--- BEGIN Article ---

Building a Performance Benchmarking Infrastructure: How We Optimized GeoETL

November 3, 2025 · 14 min read

GeoETL Maintainer

TL;DR: We built systematic benchmarking for GeoETL to understand performance across formats. Results: CSV is production-ready (2.3 GB/min, 50 MB RAM), while GeoJSON needs optimization (297 MB/min, 84 MB RAM). Benchmarking revealed a 7.6x performance gap and guides our optimization roadmap. Here's how we built the infrastructure and what we learned.

The Problem

When building GeoETL, we faced a fundamental question: How do you optimize a tool that processes files larger than RAM?

Manual testing wasn't cutting it:

Time-consuming and inconsistent results
Memory profilers showed only part of the story
Different configurations produced wildly different results
No systematic way to compare changes

We needed benchmarking that could:

Measure performance across different configurations
Track multiple metrics: memory, CPU, disk I/O, network I/O, throughput
Monitor long-running tests in real-time
Generate structured data for analysis
Work for the entire team without a learning curve

The Legacy Format Challenge

GeoJSON wasn't designed for performance.

Created in 2008 (RFC 7946 in 2016), GeoJSON predates big data and streaming architectures. It prioritized simplicity over speed:

Design limitations:

Text-based JSON: Verbose, requires parsing every character
No schema declaration: Must infer structure by scanning data
Variable properties: Different features can have different fields
No chunking mechanism: FeatureCollection is one monolithic array
No compression: Raw JSON can be 5-10x larger than binary formats
No indexes: Sequential access only, can't skip to specific features

Why this matters:

Modern formats (Parquet, Arrow) are built for performance: compression, schema metadata, columnar layout, binary encoding. GeoJSON? You fight the format at every step.

--- END Article ---
--- BEGIN Input for this task ---

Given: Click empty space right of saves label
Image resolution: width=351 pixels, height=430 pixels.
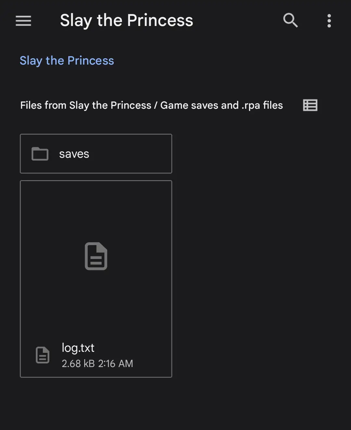Looking at the screenshot, I should (130, 154).
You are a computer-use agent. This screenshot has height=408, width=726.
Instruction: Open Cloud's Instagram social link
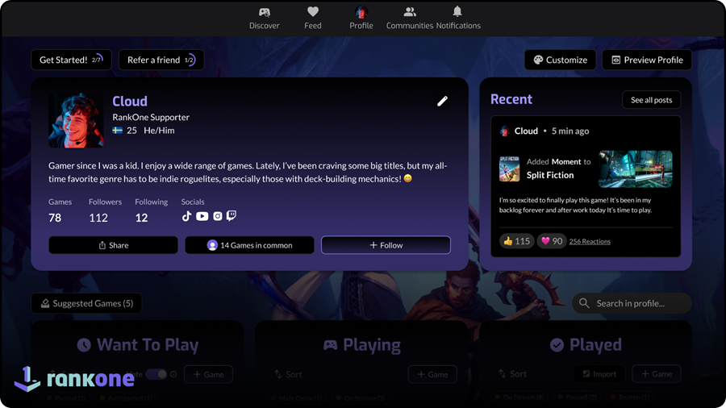217,216
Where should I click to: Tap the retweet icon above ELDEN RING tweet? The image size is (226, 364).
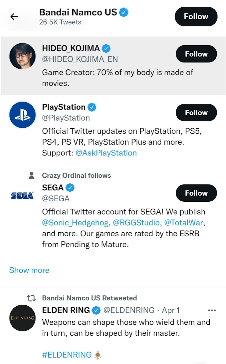(x=31, y=298)
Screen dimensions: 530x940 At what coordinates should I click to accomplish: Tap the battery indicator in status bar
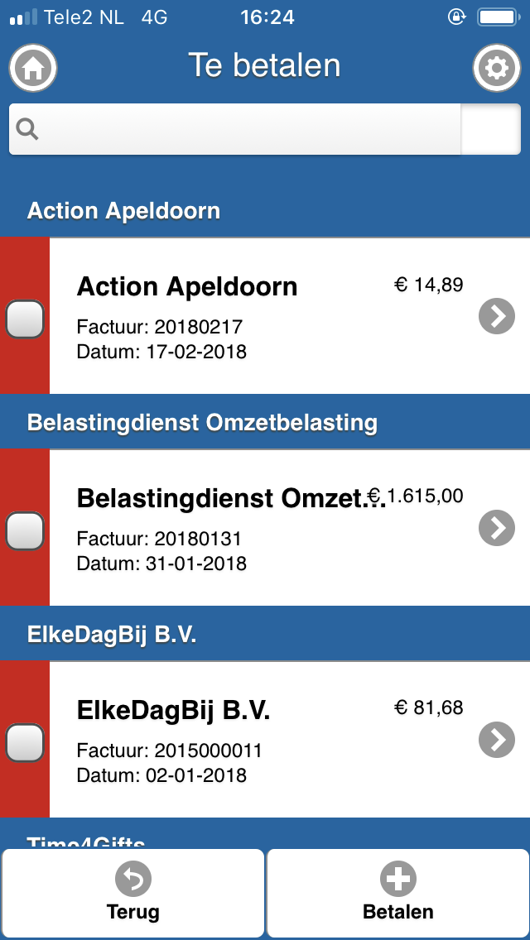(498, 17)
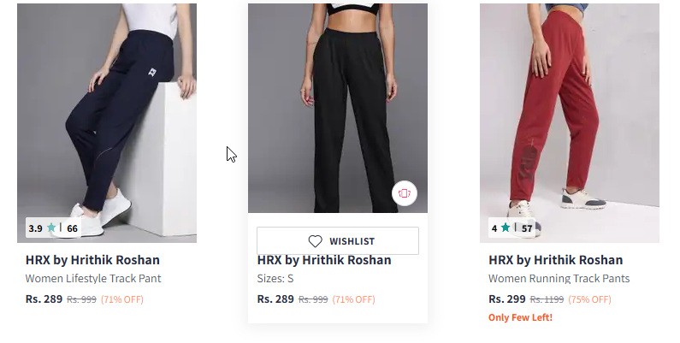Click the 4 rating badge with 57 reviews
The height and width of the screenshot is (343, 680).
511,228
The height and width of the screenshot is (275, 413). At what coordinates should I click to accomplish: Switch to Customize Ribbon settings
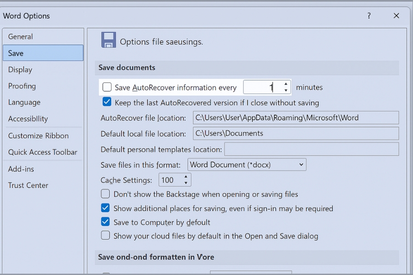pos(39,136)
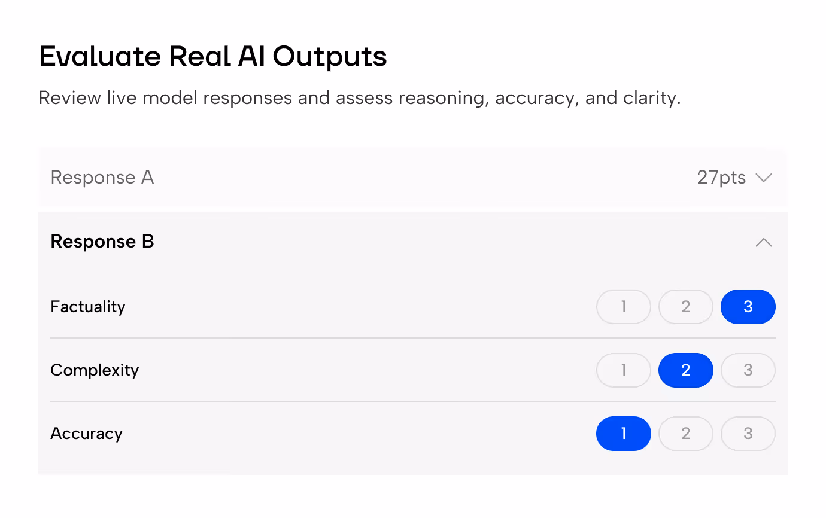Collapse Response B using the up chevron
Image resolution: width=826 pixels, height=518 pixels.
click(x=764, y=242)
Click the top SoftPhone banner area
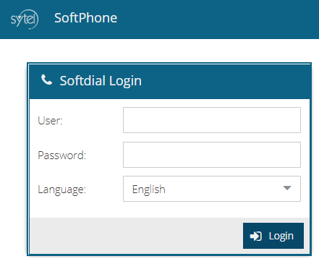 click(159, 20)
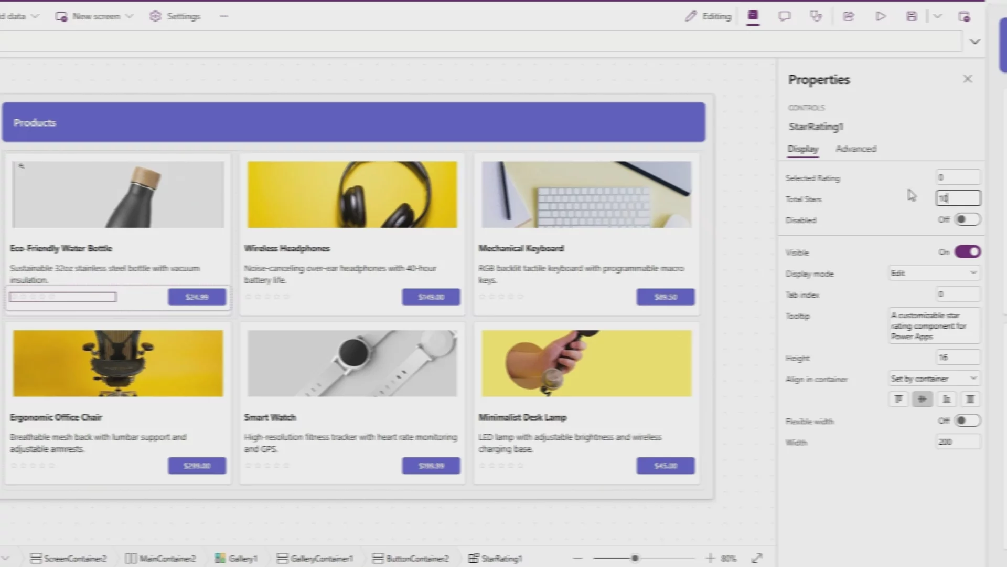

--- END Input for this task ---

Exercise set:
(1) Rewrite the records from the line with "The height and width of the screenshot is (275, 413)." through the end of the records, replacing "banner" with "header" and leaving everything else unchanged. Omit the pictures from your answer.
(2) Pick up the article on benchmarking GeoETL's performance where it stops, and write its next part.

Final answers:
(1)
The height and width of the screenshot is (275, 413). At what coordinates should I click to accomplish: Switch to Customize Ribbon settings
pos(39,136)
Collapse Response B using the up chevron
Image resolution: width=826 pixels, height=518 pixels.
click(x=764, y=242)
Click the top SoftPhone header area
 click(159, 20)

(2)
Systematic benchmarking becomes critical. You can't just "make it faster" - you need to understand bottlenecks, measure each optimization, and prove your changes work.

The broader lesson:

Legacy formats (CSV, XML, JSON, shapefiles) weren't designed for:

Multi-GB files with limited RAM
Cloud storage with high latency
Concurrent processing across cores
Modern data pipelines (Spark, DataFusion, DuckDB)

For GeoETL, benchmarking was essential. It let us:

Find the real bottleneck: JSON parsing, not I/O
Discover optimal batch size: 262K features
Prove streaming maintains O(1) memory
Validate 1.43x performance improvement
Confirm it works at scale: 15 GB files in 77 MB RAM

We built benchmarking infrastructure before major optimizations. With legacy formats, you must understand the problem before solving it. Benchmarks didn't just make GeoETL faster—they shaped the architecture.

What We Built

Three components form our benchmark harness:

1. Automated Performance Monitoring (`run_benchmark.sh`)

A bash script that wraps any command with comprehensive performance monitoring:

bench/run_benchmark.sh "./target/release/geoetl-cli convert \
  --input bench/data/final/microsoft-buildings_point.geojson \
  --output bench/output/test.geojson \
  --input-driver GeoJSON \
  --output-driver GeoJSON" \
  "geojson-streaming"

This single command automatically:

Samples performance metrics every 5 seconds
Displays real-time progress updates every 30 seconds
Tracks peak memory, average CPU, disk I/O, network I/O, and thread-level CPU usage
Saves structured JSON results and verbose logs
Calculates throughput and resource utilization

2. Real-Time Progress Monitoring

For long tests (45+ minutes), live updates every 30 seconds:

========================================
GeoETL Benchmark
========================================
Test: geojson-streaming-optimal
Input Size: 15000.00 MB
========================================

Monitoring (updates every 30s)...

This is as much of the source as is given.